Dynamic: license-file

# aeo-kit

**Zero-Click AEO toolkit** — turn any document, file, or website into LLM-readable
Markdown + an `llms.txt` outline, then index and search it locally. A thin,
clean composition of best-in-class open-source parts; it does not reinvent
conversion, compression, or vector indexing.

```
crawl  → ingest → index → search
(site)   (md +    (turbovec) (top-k)
          llms.txt)
```

## Why
"AI Engine Optimization" (AEO/GEO) starts with getting messy real-world content
into a form a model can use. `aeo-kit` composes:

- **[markitdown](https://github.com/microsoft/markitdown)** (MIT) — PDF/DOCX/PPTX/XLSX/HTML/CSV → Markdown
- **[headroom-ai](https://github.com/chopratejas/headroom)** (Apache-2.0, optional) — compress verbose tool/RAG context 60–95%
- **[turbovec](https://github.com/RyanCodrai/turbovec)** — air-gapped quantized vector index
- a tiny zero-dependency crawler (no AGPL, no hosted API key)

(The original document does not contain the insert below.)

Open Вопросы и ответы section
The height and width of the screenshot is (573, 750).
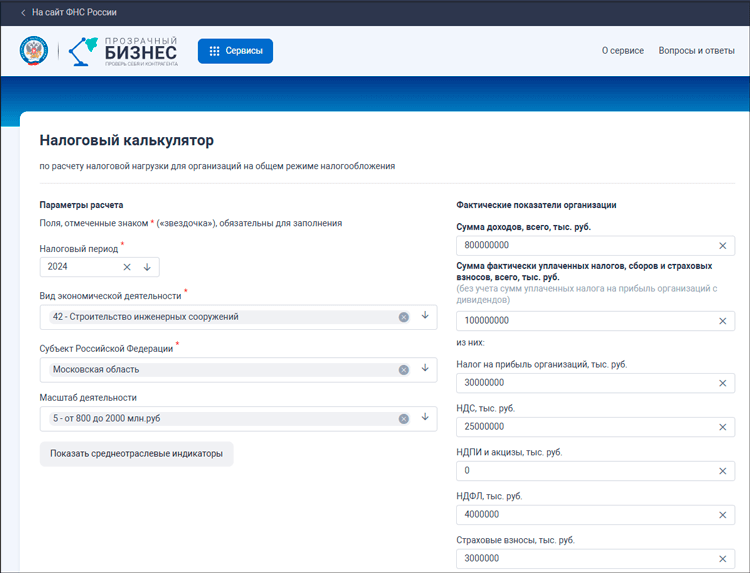(696, 51)
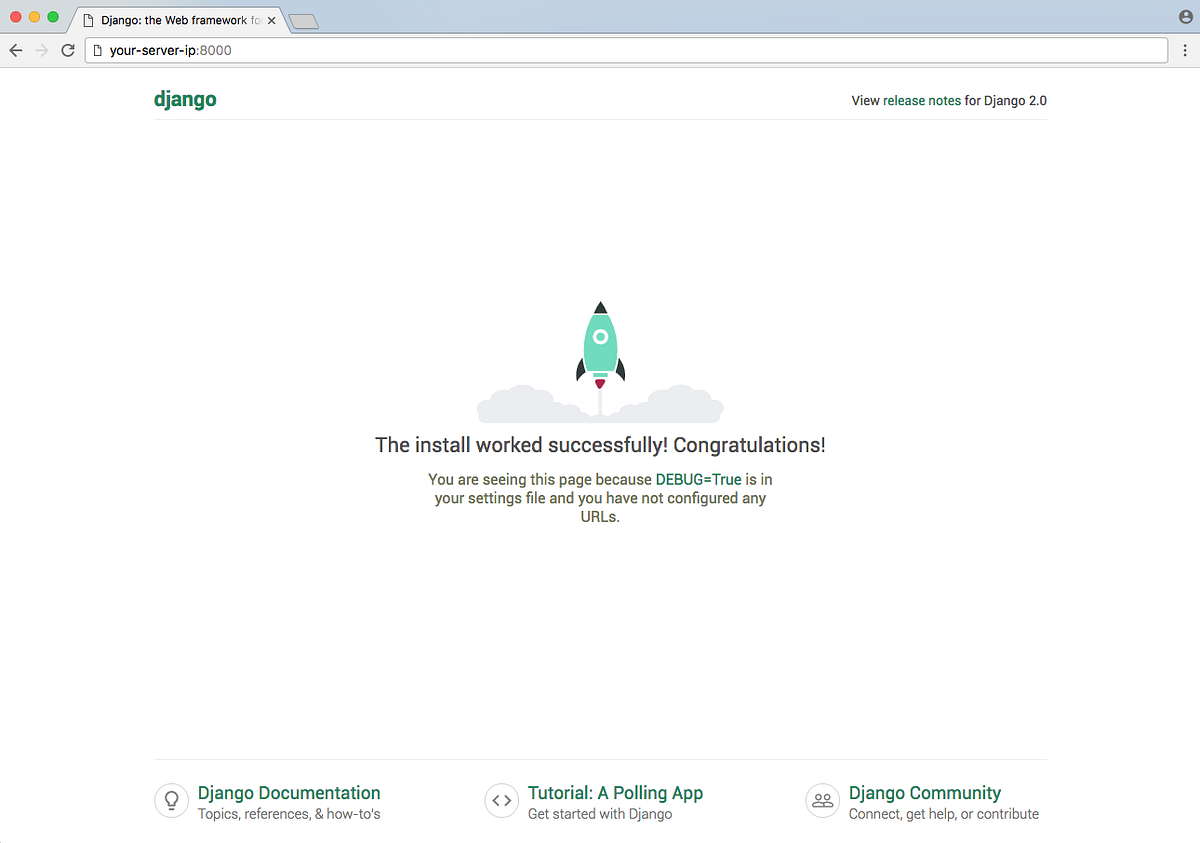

Everything runs locally. No API keys required.

## Install
```bash
pip install aeo-kit            # core
pip install "aeo-kit[compress]"  # + headroom-ai for context compression
```

## CLI
```bash
# 1) crawl a site (local interlinked html or a live URL) -> markdown
aeo-crawl ./site/index.html --out build/site
aeo-crawl https://example.com --max-pages 5 --out build/site

# 2) ingest any file / folder / URL -> per-doc md + site-level llms.txt
aeo-ingest ./company_docs --out build/aeo --compress

# 3) local retrieval over the ingested docs (TF-IDF -> turbovec)
aeo-search build/site "consumption tax filing" --k 3
```

## Library
```python
from adapters import markitdown_aeo as mk
conv = mk.convert("page.html")
print(mk.aeo_extract(conv))     # llms.txt seed from the heading structure
```

## Notes
- **Crawler politeness:** HTTP mode is same-domain only, respects `robots.txt`,
  rate-limits, and is bounded by `--max-pages` / `--max-depth`.
- **Search scope:** `aeo-search` uses TF-IDF (lexical) retrieval over turbovec —
  no embedding model / network required. Swap in a sentence-transformer for
  semantic search; the turbovec layer is unchanged.
- **Compression:** `headroom-ai` protects user messages and compresses
  tool/log/RAG content; clean short prose may compress little, by design.

## Develop
```bash
pip install -e .
python experiment.py   # end-to-end real run -> poc/out/
python audit.py        # deterministic checks (exit 0 = all pass)
```

## License
MIT (this toolkit). Bundled dependencies are installed separately and retain
their own licenses — see `THIRD_PARTY_NOTICES.md`.